▶ _PROVIDED MATERIAL_:
━━━━━━

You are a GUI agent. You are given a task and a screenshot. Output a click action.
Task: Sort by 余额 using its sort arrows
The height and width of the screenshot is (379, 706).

━━━━━━

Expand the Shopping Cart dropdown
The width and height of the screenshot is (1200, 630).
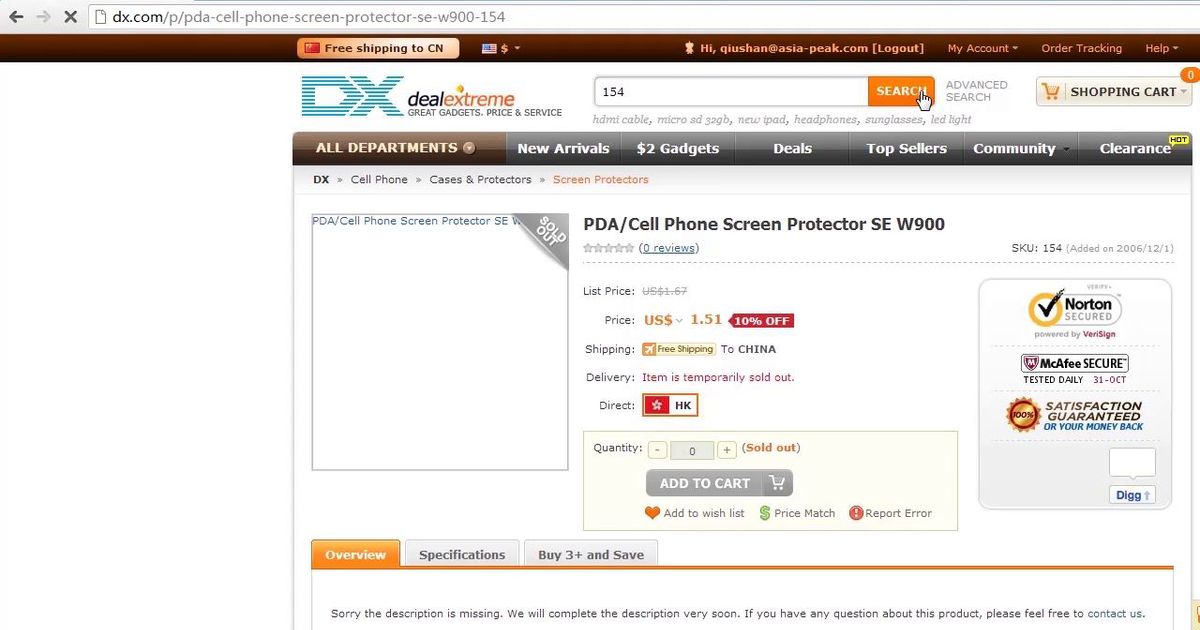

━━━━━━

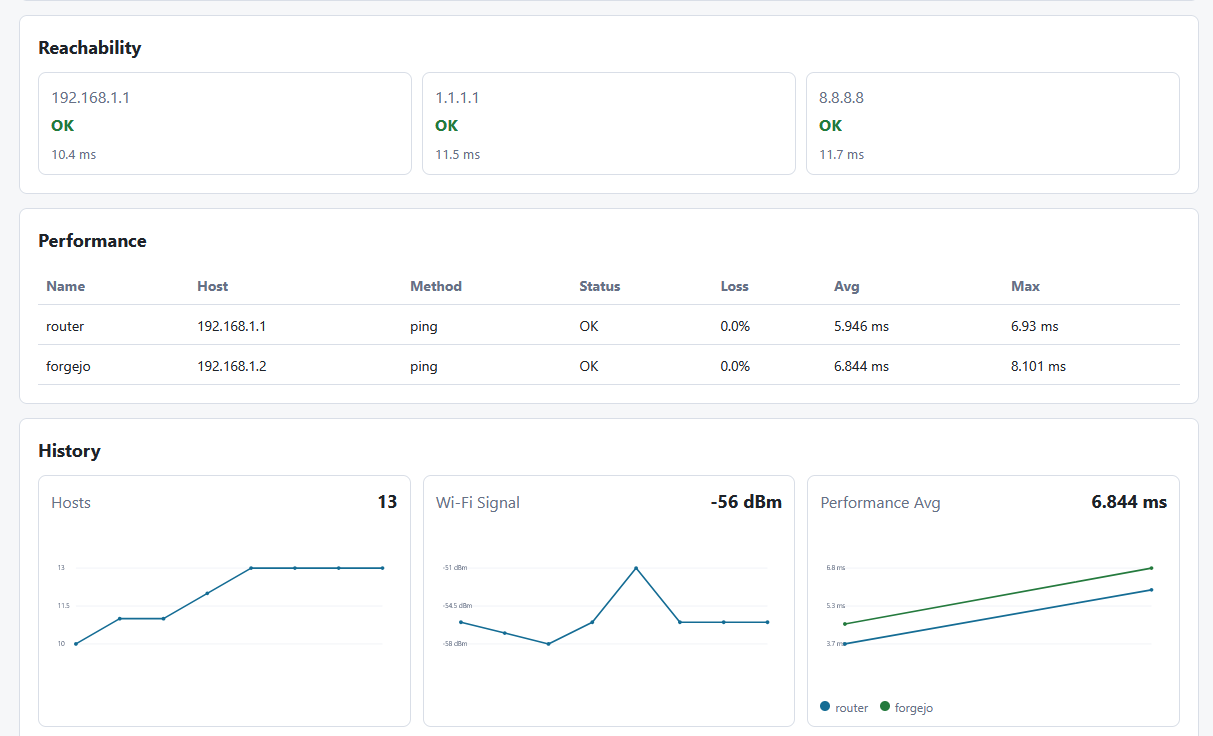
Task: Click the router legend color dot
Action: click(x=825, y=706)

━━━━━━

▶ _THE TASK_:
When you reach the line containing "Task: Sort by 余额 using its sort arrows" in the data above, start copying exactly, and stop after the line containing "The height and".

▶ _TASK SOLUTION_:
Task: Sort by 余额 using its sort arrows
The height and width of the screenshot is (379, 706).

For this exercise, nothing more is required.